[Your instructions]: Here the job is to restate every entry word for word.

Stored data
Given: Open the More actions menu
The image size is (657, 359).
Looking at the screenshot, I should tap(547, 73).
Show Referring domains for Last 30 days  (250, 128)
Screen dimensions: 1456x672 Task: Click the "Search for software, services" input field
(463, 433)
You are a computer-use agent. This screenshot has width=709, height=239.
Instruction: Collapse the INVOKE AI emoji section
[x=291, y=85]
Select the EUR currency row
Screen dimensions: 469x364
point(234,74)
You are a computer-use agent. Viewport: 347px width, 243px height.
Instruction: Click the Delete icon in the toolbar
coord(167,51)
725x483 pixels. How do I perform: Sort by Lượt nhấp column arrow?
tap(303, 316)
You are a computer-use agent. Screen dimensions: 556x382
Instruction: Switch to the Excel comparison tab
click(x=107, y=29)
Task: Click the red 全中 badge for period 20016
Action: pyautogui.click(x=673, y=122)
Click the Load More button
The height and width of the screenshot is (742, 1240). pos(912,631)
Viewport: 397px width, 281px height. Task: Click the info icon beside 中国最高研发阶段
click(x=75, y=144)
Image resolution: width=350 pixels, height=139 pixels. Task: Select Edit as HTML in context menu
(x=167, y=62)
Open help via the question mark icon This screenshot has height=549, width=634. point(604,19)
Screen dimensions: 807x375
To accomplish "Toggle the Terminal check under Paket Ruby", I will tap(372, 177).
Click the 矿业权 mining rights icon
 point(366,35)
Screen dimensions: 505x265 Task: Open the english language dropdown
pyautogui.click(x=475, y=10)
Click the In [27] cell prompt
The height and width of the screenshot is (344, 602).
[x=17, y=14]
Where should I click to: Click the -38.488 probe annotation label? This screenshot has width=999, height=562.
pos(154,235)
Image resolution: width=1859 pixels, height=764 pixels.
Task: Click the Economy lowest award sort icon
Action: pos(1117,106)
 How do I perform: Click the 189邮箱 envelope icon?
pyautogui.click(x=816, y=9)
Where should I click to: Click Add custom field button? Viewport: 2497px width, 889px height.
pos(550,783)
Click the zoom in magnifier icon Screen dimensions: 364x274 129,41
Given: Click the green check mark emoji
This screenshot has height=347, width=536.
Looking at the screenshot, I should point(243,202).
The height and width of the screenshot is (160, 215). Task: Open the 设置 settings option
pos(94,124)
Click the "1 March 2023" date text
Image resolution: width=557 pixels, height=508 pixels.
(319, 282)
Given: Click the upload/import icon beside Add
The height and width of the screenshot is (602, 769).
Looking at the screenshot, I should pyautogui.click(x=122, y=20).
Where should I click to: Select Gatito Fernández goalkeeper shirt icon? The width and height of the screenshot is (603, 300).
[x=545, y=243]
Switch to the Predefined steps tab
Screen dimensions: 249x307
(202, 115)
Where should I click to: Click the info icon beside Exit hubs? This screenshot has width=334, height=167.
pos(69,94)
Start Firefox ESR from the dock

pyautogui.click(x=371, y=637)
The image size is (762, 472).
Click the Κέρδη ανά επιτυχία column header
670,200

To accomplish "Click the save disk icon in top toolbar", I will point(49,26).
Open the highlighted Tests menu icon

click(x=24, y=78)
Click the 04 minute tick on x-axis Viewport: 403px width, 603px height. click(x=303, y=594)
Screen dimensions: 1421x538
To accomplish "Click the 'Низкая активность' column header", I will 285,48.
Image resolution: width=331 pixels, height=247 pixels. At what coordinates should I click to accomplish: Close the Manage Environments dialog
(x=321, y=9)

[Reply to the exercise]:
Given: Open the More actions menu
The image size is (657, 359).
Looking at the screenshot, I should tap(547, 73).
Show Referring domains for Last 30 days  (250, 128)
Screen dimensions: 1456x672 Task: Click the "Search for software, services" input field
(463, 433)
You are a computer-use agent. This screenshot has width=709, height=239.
Instruction: Collapse the INVOKE AI emoji section
[x=291, y=85]
Select the EUR currency row
Screen dimensions: 469x364
point(234,74)
You are a computer-use agent. Viewport: 347px width, 243px height.
Instruction: Click the Delete icon in the toolbar
coord(167,51)
725x483 pixels. How do I perform: Sort by Lượt nhấp column arrow?
tap(303, 316)
You are a computer-use agent. Screen dimensions: 556x382
Instruction: Switch to the Excel comparison tab
click(x=107, y=29)
Task: Click the red 全中 badge for period 20016
Action: pyautogui.click(x=673, y=122)
Click the Load More button
The height and width of the screenshot is (742, 1240). pos(912,631)
Viewport: 397px width, 281px height. Task: Click the info icon beside 中国最高研发阶段
click(x=75, y=144)
Image resolution: width=350 pixels, height=139 pixels. Task: Select Edit as HTML in context menu
(x=167, y=62)
Open help via the question mark icon This screenshot has height=549, width=634. point(604,19)
Screen dimensions: 807x375
To accomplish "Toggle the Terminal check under Paket Ruby", I will tap(372, 177).
Click the 矿业权 mining rights icon
 point(366,35)
Screen dimensions: 505x265 Task: Open the english language dropdown
pyautogui.click(x=475, y=10)
Click the In [27] cell prompt
The height and width of the screenshot is (344, 602).
[x=17, y=14]
Where should I click to: Click the -38.488 probe annotation label? This screenshot has width=999, height=562.
pos(154,235)
Image resolution: width=1859 pixels, height=764 pixels.
Task: Click the Economy lowest award sort icon
Action: pos(1117,106)
 How do I perform: Click the 189邮箱 envelope icon?
pyautogui.click(x=816, y=9)
Where should I click to: Click Add custom field button? Viewport: 2497px width, 889px height.
pos(550,783)
Click the zoom in magnifier icon Screen dimensions: 364x274 129,41
Given: Click the green check mark emoji
This screenshot has height=347, width=536.
Looking at the screenshot, I should point(243,202).
The height and width of the screenshot is (160, 215). Task: Open the 设置 settings option
pos(94,124)
Click the "1 March 2023" date text
Image resolution: width=557 pixels, height=508 pixels.
(319, 282)
Given: Click the upload/import icon beside Add
The height and width of the screenshot is (602, 769).
Looking at the screenshot, I should pyautogui.click(x=122, y=20).
Where should I click to: Select Gatito Fernández goalkeeper shirt icon? The width and height of the screenshot is (603, 300).
[x=545, y=243]
Switch to the Predefined steps tab
Screen dimensions: 249x307
(202, 115)
Where should I click to: Click the info icon beside Exit hubs? This screenshot has width=334, height=167.
pos(69,94)
Start Firefox ESR from the dock

pyautogui.click(x=371, y=637)
The image size is (762, 472).
Click the Κέρδη ανά επιτυχία column header
670,200

To accomplish "Click the save disk icon in top toolbar", I will point(49,26).
Open the highlighted Tests menu icon

click(x=24, y=78)
Click the 04 minute tick on x-axis Viewport: 403px width, 603px height. click(x=303, y=594)
Screen dimensions: 1421x538
To accomplish "Click the 'Низкая активность' column header", I will 285,48.
Image resolution: width=331 pixels, height=247 pixels. At what coordinates should I click to accomplish: Close the Manage Environments dialog
(x=321, y=9)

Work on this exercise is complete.